Top of Data to process

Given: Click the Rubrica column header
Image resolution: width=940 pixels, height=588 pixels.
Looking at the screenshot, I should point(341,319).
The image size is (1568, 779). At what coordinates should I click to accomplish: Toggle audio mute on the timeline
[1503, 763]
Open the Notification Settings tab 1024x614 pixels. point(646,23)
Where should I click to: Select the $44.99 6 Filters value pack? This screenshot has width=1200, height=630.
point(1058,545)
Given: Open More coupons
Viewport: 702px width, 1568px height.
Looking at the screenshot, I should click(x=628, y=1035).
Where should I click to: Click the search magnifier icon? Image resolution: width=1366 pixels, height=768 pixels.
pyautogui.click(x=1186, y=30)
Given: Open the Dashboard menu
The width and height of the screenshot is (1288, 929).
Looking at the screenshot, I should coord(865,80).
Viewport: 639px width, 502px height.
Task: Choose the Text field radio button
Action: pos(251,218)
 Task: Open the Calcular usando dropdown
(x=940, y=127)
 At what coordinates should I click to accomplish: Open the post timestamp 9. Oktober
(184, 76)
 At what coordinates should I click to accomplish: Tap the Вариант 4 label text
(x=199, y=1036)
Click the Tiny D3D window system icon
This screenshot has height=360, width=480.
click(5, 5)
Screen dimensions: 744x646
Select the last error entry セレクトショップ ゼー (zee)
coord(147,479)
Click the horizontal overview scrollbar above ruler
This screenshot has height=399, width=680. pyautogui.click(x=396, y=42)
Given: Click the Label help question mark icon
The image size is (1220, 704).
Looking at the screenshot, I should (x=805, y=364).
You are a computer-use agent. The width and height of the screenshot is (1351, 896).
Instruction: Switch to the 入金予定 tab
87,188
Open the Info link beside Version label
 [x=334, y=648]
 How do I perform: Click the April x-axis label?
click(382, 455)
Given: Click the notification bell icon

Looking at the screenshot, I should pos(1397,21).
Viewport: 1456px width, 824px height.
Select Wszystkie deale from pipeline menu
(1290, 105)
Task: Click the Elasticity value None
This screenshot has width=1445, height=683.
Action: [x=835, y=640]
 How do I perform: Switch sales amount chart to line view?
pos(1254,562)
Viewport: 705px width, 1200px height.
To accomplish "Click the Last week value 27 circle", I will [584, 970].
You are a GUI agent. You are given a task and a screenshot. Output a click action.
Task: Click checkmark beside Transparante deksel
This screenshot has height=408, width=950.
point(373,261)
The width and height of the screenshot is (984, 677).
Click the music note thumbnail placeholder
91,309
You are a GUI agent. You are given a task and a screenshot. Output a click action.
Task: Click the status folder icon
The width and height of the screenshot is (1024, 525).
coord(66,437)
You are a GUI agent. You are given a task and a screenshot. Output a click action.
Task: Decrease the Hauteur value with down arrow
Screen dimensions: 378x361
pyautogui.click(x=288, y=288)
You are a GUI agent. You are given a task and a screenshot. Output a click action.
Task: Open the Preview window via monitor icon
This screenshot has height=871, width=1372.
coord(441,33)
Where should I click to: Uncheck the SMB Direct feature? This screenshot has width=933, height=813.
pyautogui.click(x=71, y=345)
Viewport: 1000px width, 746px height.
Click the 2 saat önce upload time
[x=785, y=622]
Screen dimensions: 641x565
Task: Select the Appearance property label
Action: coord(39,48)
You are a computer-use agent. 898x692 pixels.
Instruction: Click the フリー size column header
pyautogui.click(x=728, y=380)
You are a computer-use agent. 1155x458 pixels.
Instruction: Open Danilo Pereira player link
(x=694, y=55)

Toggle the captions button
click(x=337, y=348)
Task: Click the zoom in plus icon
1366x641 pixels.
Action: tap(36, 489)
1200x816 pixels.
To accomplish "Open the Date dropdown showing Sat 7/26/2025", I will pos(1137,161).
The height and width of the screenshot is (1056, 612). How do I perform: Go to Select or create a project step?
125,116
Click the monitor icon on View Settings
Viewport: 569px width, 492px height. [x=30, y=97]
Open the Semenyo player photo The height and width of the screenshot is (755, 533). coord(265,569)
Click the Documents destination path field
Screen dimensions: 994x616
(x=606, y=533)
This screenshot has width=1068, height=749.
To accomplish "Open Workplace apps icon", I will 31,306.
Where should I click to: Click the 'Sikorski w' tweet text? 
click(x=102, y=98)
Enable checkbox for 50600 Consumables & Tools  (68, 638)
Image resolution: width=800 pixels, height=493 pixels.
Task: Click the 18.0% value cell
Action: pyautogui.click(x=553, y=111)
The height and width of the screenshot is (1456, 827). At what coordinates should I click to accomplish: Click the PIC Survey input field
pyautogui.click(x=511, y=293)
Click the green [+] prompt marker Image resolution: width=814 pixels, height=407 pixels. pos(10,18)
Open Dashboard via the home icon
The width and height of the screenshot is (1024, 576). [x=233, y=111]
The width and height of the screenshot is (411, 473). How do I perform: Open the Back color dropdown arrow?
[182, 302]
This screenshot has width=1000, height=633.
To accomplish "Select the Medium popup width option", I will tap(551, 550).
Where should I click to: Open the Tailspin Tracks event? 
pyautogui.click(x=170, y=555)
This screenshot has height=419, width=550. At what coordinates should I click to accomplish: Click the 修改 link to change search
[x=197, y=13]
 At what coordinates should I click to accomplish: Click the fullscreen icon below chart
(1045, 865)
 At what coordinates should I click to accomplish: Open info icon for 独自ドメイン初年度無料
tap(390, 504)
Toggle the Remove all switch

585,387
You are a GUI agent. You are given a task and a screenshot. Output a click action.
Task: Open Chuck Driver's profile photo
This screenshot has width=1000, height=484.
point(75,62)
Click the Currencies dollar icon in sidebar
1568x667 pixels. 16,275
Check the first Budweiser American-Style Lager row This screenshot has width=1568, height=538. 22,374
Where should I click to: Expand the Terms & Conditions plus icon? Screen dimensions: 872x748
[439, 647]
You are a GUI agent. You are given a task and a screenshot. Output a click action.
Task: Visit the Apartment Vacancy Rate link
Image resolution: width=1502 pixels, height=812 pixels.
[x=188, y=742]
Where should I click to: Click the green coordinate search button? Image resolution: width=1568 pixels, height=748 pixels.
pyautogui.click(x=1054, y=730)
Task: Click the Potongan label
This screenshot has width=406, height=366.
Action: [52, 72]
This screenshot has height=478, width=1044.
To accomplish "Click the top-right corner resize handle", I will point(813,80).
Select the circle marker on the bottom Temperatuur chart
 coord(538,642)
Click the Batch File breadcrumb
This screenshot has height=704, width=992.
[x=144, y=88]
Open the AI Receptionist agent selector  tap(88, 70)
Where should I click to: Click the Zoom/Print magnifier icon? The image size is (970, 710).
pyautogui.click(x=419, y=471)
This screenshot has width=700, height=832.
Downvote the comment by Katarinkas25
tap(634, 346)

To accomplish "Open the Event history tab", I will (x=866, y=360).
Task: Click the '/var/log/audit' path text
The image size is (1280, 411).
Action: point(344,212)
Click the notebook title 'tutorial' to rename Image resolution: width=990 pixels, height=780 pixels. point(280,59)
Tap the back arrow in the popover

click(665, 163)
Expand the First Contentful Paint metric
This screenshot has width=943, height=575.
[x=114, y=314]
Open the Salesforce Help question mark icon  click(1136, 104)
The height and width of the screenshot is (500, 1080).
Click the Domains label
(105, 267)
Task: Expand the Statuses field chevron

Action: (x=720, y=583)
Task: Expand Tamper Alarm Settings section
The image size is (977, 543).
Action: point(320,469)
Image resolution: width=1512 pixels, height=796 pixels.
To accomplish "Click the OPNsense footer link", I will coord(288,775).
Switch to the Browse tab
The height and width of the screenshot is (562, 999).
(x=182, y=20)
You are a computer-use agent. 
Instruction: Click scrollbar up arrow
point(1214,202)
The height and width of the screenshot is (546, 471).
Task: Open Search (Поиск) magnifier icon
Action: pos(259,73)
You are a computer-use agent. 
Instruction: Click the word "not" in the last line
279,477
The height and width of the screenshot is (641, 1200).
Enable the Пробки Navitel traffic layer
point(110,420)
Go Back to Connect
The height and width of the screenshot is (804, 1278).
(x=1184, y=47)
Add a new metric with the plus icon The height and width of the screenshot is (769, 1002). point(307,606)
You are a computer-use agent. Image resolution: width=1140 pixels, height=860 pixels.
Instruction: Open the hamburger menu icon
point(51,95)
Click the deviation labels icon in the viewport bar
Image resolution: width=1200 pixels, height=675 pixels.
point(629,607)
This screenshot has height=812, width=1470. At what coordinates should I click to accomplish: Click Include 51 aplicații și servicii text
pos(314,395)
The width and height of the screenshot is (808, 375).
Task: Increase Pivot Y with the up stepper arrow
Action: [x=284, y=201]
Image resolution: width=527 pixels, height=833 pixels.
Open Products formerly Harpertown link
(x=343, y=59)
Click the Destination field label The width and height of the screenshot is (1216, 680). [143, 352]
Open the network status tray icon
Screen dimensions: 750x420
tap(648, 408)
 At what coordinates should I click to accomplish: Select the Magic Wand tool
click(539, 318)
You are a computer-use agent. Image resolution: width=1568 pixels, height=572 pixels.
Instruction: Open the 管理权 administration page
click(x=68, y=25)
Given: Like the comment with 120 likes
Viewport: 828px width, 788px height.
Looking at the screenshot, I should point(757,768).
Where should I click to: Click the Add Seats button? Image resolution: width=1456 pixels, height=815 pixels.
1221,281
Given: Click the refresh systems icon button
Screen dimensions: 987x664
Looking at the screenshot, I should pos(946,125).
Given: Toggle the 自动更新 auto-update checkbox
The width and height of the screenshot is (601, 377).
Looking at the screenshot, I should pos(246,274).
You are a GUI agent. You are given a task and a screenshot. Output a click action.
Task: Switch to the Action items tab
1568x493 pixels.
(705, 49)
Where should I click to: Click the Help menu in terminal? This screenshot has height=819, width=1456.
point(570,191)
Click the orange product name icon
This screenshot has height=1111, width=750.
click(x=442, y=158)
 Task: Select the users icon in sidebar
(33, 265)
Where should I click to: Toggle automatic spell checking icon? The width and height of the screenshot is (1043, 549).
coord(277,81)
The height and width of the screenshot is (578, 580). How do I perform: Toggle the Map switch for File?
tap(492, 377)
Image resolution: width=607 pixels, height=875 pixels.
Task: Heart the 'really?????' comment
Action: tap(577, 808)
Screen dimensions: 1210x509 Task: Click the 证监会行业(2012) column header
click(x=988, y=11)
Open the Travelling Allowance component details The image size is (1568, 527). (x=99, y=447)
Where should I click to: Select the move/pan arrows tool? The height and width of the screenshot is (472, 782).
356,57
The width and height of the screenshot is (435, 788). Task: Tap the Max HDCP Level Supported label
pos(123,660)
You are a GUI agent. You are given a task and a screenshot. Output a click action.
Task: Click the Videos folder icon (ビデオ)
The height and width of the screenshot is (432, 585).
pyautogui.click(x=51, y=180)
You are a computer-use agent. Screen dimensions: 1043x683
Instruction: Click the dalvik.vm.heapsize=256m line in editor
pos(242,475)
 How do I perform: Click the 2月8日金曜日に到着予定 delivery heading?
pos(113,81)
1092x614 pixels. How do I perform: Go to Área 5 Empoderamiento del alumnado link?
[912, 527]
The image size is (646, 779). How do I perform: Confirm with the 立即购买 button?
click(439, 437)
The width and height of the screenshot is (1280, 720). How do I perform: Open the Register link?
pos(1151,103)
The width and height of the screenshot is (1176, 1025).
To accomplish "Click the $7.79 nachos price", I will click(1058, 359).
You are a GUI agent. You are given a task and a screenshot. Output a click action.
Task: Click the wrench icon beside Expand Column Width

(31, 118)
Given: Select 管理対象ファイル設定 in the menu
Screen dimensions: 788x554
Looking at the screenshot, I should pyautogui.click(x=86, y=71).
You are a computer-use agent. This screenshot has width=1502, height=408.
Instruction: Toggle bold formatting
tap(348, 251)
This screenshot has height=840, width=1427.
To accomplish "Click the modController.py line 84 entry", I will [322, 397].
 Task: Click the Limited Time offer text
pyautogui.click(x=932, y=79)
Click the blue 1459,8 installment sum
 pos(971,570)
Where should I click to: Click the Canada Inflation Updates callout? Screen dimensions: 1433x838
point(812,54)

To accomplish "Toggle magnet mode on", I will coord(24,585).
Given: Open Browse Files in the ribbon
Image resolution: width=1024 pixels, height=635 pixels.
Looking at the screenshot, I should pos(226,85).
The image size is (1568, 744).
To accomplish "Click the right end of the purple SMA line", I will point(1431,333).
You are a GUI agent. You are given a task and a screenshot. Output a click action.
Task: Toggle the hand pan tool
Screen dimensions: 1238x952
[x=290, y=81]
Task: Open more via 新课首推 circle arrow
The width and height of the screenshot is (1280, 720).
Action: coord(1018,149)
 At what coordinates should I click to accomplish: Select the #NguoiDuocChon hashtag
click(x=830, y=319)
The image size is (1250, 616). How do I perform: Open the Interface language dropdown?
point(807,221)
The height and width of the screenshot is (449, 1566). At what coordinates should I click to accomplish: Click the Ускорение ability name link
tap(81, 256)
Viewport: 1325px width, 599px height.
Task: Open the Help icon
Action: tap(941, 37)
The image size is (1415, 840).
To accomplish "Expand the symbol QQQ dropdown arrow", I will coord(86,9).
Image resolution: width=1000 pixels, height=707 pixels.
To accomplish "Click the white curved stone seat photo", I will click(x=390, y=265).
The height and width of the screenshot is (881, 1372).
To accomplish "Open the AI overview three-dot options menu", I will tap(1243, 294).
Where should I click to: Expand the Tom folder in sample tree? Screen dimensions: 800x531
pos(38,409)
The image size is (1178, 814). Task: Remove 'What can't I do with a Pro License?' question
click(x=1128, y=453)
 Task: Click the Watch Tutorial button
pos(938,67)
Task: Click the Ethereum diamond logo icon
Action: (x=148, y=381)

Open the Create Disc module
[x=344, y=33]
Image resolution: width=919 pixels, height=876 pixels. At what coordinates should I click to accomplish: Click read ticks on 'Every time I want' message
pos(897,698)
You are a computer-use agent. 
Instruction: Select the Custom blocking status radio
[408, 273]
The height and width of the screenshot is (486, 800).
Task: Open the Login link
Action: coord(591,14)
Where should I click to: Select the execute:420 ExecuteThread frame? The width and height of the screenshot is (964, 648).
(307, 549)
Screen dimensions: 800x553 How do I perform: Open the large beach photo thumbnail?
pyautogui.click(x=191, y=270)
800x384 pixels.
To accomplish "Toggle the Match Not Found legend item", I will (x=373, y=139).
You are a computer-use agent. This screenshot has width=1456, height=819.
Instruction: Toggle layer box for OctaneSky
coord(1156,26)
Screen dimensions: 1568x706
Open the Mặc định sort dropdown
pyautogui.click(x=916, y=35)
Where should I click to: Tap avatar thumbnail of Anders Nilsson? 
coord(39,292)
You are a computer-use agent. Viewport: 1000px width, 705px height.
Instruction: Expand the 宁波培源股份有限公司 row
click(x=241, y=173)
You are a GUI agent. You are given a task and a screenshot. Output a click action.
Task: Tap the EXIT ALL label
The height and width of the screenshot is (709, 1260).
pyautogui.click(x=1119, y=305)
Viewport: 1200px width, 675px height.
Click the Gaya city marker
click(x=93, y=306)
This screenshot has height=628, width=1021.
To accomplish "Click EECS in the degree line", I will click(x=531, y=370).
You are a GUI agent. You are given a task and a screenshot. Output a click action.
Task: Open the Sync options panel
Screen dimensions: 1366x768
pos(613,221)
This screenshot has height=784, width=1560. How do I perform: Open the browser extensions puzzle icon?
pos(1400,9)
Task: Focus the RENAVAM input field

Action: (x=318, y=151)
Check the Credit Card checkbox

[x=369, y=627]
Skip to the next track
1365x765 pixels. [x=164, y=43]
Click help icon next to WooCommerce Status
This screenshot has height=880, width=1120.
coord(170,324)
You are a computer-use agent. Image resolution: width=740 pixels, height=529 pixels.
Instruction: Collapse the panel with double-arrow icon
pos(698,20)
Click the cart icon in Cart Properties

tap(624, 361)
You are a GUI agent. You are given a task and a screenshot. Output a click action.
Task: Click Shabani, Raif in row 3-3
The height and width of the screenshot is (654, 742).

Bottom of Data to process

▸ **How to complete this task**
Read the entries and pick out all lines that include the word "window".

▸ **Answer**
Click the Tiny D3D window system icon
Task: Open the Preview window via monitor icon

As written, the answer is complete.